(Pixel coordinate grounding data)
+++++

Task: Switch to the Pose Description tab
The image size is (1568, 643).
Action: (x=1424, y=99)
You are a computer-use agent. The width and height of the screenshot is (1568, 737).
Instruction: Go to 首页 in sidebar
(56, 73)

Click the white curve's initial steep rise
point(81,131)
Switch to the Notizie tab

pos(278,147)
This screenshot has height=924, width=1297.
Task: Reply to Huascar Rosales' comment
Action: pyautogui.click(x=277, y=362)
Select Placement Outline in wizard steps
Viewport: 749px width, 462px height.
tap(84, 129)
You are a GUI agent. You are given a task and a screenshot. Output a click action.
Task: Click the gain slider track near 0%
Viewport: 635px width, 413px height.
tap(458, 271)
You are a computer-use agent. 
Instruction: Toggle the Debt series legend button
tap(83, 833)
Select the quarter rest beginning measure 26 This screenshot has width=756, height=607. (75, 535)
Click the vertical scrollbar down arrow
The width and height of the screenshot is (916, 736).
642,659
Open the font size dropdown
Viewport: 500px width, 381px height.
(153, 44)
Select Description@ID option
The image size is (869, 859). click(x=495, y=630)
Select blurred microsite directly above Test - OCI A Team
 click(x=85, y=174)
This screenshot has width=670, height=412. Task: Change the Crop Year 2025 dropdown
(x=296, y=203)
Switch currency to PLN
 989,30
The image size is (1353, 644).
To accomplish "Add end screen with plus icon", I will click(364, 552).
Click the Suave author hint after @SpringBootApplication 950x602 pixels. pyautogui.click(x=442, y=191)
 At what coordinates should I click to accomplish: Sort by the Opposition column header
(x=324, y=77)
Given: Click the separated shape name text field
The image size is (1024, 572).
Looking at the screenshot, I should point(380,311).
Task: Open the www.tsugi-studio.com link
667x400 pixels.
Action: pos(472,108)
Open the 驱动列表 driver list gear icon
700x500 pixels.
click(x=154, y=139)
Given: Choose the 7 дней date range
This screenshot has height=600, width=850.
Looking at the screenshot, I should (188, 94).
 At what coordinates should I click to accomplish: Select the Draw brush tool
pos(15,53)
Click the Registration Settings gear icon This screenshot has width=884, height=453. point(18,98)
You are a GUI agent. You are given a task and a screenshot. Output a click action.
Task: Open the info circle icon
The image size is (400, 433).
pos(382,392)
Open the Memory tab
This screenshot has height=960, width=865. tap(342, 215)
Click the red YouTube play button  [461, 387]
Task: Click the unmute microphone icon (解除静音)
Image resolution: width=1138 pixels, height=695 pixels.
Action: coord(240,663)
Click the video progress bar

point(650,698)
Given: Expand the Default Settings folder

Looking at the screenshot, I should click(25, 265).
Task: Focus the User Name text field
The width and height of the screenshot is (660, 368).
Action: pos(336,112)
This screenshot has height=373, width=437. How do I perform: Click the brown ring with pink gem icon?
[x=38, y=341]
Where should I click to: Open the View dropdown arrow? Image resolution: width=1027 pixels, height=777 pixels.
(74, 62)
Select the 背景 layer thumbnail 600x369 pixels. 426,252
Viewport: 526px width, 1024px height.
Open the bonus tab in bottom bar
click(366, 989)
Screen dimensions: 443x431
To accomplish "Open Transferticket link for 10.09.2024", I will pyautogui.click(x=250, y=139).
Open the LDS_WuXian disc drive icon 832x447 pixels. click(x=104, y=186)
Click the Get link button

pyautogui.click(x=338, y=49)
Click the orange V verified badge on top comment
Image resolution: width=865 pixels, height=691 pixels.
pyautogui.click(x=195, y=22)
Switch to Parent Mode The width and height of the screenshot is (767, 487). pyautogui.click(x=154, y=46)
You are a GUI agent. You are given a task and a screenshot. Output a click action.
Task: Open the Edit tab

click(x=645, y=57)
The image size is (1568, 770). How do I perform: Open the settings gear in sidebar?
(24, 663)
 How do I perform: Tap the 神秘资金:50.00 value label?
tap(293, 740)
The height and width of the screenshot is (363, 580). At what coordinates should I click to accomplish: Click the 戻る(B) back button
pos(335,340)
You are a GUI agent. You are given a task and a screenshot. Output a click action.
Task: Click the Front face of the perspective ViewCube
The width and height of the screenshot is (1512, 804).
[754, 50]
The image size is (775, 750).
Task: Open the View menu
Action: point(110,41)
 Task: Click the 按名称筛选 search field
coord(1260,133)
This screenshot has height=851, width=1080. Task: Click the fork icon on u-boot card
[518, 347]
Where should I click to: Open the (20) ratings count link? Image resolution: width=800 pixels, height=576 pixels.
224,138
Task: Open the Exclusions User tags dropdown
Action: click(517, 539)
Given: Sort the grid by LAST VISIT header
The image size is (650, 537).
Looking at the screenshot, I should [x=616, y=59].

+++++

#### [Exercise]
Each entry above must be set down again without alteration.

#### [Response to the exercise]
Task: Switch to the Pose Description tab
The image size is (1568, 643).
Action: (x=1424, y=99)
You are a computer-use agent. The width and height of the screenshot is (1568, 737).
Instruction: Go to 首页 in sidebar
(56, 73)

Click the white curve's initial steep rise
point(81,131)
Switch to the Notizie tab

pos(278,147)
This screenshot has height=924, width=1297.
Task: Reply to Huascar Rosales' comment
Action: pyautogui.click(x=277, y=362)
Select Placement Outline in wizard steps
Viewport: 749px width, 462px height.
tap(84, 129)
You are a GUI agent. You are given a task and a screenshot. Output a click action.
Task: Click the gain slider track near 0%
Viewport: 635px width, 413px height.
tap(458, 271)
You are a computer-use agent. 
Instruction: Toggle the Debt series legend button
tap(83, 833)
Select the quarter rest beginning measure 26 This screenshot has width=756, height=607. (75, 535)
Click the vertical scrollbar down arrow
The width and height of the screenshot is (916, 736).
642,659
Open the font size dropdown
Viewport: 500px width, 381px height.
(153, 44)
Select Description@ID option
The image size is (869, 859). click(x=495, y=630)
Select blurred microsite directly above Test - OCI A Team
 click(x=85, y=174)
This screenshot has width=670, height=412. Task: Change the Crop Year 2025 dropdown
(x=296, y=203)
Switch currency to PLN
 989,30
The image size is (1353, 644).
To accomplish "Add end screen with plus icon", I will click(364, 552).
Click the Suave author hint after @SpringBootApplication 950x602 pixels. pyautogui.click(x=442, y=191)
 At what coordinates should I click to accomplish: Sort by the Opposition column header
(x=324, y=77)
Given: Click the separated shape name text field
The image size is (1024, 572).
Looking at the screenshot, I should point(380,311).
Task: Open the www.tsugi-studio.com link
667x400 pixels.
Action: pos(472,108)
Open the 驱动列表 driver list gear icon
700x500 pixels.
click(x=154, y=139)
Given: Choose the 7 дней date range
This screenshot has height=600, width=850.
Looking at the screenshot, I should (188, 94).
 At what coordinates should I click to accomplish: Select the Draw brush tool
pos(15,53)
Click the Registration Settings gear icon This screenshot has width=884, height=453. point(18,98)
You are a GUI agent. You are given a task and a screenshot. Output a click action.
Task: Open the info circle icon
The image size is (400, 433).
pos(382,392)
Open the Memory tab
This screenshot has height=960, width=865. tap(342, 215)
Click the red YouTube play button  [461, 387]
Task: Click the unmute microphone icon (解除静音)
Image resolution: width=1138 pixels, height=695 pixels.
Action: coord(240,663)
Click the video progress bar

point(650,698)
Given: Expand the Default Settings folder

Looking at the screenshot, I should click(25, 265).
Task: Focus the User Name text field
The width and height of the screenshot is (660, 368).
Action: pos(336,112)
This screenshot has height=373, width=437. How do I perform: Click the brown ring with pink gem icon?
[x=38, y=341]
Where should I click to: Open the View dropdown arrow? Image resolution: width=1027 pixels, height=777 pixels.
(74, 62)
Select the 背景 layer thumbnail 600x369 pixels. 426,252
Viewport: 526px width, 1024px height.
Open the bonus tab in bottom bar
click(366, 989)
Screen dimensions: 443x431
To accomplish "Open Transferticket link for 10.09.2024", I will pyautogui.click(x=250, y=139).
Open the LDS_WuXian disc drive icon 832x447 pixels. click(x=104, y=186)
Click the Get link button

pyautogui.click(x=338, y=49)
Click the orange V verified badge on top comment
Image resolution: width=865 pixels, height=691 pixels.
pyautogui.click(x=195, y=22)
Switch to Parent Mode The width and height of the screenshot is (767, 487). pyautogui.click(x=154, y=46)
You are a GUI agent. You are given a task and a screenshot. Output a click action.
Task: Open the Edit tab

click(x=645, y=57)
The image size is (1568, 770). How do I perform: Open the settings gear in sidebar?
(24, 663)
 How do I perform: Tap the 神秘资金:50.00 value label?
tap(293, 740)
The height and width of the screenshot is (363, 580). At what coordinates should I click to accomplish: Click the 戻る(B) back button
pos(335,340)
You are a GUI agent. You are given a task and a screenshot. Output a click action.
Task: Click the Front face of the perspective ViewCube
The width and height of the screenshot is (1512, 804).
[754, 50]
The image size is (775, 750).
Task: Open the View menu
Action: point(110,41)
 Task: Click the 按名称筛选 search field
coord(1260,133)
This screenshot has height=851, width=1080. Task: Click the fork icon on u-boot card
[518, 347]
Where should I click to: Open the (20) ratings count link? Image resolution: width=800 pixels, height=576 pixels.
224,138
Task: Open the Exclusions User tags dropdown
Action: click(517, 539)
Given: Sort the grid by LAST VISIT header
The image size is (650, 537).
Looking at the screenshot, I should [x=616, y=59].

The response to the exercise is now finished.